__Problem requirements__: If a line in the listing below includes the string "computer", pull it out.

::: The data

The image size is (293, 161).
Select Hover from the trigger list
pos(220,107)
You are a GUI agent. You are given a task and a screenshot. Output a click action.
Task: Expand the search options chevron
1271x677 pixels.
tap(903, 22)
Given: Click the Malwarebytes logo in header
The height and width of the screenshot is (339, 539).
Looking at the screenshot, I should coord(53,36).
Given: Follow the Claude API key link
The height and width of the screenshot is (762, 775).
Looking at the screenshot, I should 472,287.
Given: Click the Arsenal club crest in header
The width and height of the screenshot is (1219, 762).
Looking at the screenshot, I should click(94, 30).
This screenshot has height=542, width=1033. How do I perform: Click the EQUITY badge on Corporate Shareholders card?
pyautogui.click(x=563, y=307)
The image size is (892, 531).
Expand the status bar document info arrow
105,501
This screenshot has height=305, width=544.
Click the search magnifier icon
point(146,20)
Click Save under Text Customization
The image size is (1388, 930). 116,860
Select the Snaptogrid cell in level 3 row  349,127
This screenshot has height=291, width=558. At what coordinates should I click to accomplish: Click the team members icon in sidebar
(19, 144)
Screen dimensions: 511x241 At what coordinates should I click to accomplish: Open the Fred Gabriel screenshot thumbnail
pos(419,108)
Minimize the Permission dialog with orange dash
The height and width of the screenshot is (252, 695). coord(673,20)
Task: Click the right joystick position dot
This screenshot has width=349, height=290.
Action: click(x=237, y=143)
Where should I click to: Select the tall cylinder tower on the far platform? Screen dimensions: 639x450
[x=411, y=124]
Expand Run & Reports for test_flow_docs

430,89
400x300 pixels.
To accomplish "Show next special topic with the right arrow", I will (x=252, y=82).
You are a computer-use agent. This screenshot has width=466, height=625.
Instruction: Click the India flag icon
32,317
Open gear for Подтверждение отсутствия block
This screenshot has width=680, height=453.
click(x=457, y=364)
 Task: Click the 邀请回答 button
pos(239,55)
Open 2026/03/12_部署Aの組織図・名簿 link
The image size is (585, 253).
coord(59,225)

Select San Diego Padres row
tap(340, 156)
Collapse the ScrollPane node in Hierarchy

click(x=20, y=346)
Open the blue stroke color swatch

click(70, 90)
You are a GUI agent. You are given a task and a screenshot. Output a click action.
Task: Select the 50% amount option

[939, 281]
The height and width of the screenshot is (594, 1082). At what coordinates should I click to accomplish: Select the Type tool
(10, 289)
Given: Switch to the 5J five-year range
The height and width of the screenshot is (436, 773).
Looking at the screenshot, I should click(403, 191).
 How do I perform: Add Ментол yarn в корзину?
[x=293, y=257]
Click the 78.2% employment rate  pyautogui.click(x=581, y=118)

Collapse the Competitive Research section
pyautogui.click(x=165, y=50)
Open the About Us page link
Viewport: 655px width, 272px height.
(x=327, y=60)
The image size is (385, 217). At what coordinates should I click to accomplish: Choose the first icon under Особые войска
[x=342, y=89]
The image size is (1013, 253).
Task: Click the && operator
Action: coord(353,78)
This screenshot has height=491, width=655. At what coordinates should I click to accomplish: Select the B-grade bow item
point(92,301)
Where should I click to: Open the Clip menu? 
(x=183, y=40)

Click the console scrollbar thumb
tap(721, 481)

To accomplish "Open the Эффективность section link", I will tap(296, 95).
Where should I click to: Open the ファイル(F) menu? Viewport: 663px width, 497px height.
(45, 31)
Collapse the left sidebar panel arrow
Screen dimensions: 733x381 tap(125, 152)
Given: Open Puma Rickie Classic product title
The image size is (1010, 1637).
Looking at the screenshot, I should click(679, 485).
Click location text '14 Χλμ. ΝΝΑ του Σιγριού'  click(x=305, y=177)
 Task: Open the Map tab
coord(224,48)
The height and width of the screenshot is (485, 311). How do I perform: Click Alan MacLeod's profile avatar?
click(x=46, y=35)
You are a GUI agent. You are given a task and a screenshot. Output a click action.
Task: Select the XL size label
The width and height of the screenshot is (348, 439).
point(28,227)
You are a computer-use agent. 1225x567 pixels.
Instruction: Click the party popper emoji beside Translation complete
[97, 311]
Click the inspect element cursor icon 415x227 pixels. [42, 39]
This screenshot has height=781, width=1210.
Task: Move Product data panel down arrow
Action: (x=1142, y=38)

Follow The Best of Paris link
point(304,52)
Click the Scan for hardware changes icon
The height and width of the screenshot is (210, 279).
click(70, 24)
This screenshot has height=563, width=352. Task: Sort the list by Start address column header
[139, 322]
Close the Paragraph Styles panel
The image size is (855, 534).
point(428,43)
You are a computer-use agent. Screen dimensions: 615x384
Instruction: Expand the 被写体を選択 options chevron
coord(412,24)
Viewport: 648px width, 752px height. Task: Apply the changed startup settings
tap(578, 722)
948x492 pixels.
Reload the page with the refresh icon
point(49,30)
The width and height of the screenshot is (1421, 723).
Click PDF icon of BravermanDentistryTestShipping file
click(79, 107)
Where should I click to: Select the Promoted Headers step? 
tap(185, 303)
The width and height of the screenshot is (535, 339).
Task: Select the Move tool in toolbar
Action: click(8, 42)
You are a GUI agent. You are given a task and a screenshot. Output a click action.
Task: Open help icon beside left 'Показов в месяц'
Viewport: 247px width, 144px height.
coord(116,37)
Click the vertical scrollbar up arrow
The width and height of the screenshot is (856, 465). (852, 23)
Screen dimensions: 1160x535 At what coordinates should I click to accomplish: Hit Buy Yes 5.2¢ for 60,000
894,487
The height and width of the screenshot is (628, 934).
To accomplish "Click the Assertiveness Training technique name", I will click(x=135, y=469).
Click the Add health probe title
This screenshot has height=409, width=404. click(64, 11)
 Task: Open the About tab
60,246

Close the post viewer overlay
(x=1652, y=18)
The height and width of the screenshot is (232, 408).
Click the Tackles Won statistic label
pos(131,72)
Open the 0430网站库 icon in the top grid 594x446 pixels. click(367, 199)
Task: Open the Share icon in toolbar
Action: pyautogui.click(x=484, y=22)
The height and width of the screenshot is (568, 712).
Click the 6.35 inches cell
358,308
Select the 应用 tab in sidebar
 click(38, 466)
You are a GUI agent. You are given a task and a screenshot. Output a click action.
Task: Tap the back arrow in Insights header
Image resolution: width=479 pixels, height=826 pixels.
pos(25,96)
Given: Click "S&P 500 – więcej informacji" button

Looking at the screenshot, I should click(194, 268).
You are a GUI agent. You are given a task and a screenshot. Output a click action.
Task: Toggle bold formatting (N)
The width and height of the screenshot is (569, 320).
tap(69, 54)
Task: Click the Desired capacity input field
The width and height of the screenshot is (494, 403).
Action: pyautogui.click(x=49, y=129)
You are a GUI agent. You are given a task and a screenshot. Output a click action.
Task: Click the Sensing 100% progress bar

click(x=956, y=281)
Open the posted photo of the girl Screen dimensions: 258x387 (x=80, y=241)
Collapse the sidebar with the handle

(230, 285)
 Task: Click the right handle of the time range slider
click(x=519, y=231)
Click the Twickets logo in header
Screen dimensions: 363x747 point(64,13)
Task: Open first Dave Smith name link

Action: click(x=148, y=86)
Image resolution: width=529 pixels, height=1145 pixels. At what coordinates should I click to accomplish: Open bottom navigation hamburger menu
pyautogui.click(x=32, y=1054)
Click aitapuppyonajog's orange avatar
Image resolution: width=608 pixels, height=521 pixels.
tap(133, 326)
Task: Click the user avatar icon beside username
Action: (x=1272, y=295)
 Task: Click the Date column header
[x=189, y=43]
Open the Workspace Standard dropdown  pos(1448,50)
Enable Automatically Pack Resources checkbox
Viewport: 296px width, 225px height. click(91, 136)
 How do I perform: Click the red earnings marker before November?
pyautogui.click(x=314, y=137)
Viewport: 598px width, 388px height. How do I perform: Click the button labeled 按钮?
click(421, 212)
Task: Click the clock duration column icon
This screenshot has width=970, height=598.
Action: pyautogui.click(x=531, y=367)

::::::

__Result of this exercise__:
You are a computer-use agent. This screenshot has width=466, height=625.
You are a computer-use agent. 1225x567 pixels.
You are a computer-use agent. Screen dimensions: 615x384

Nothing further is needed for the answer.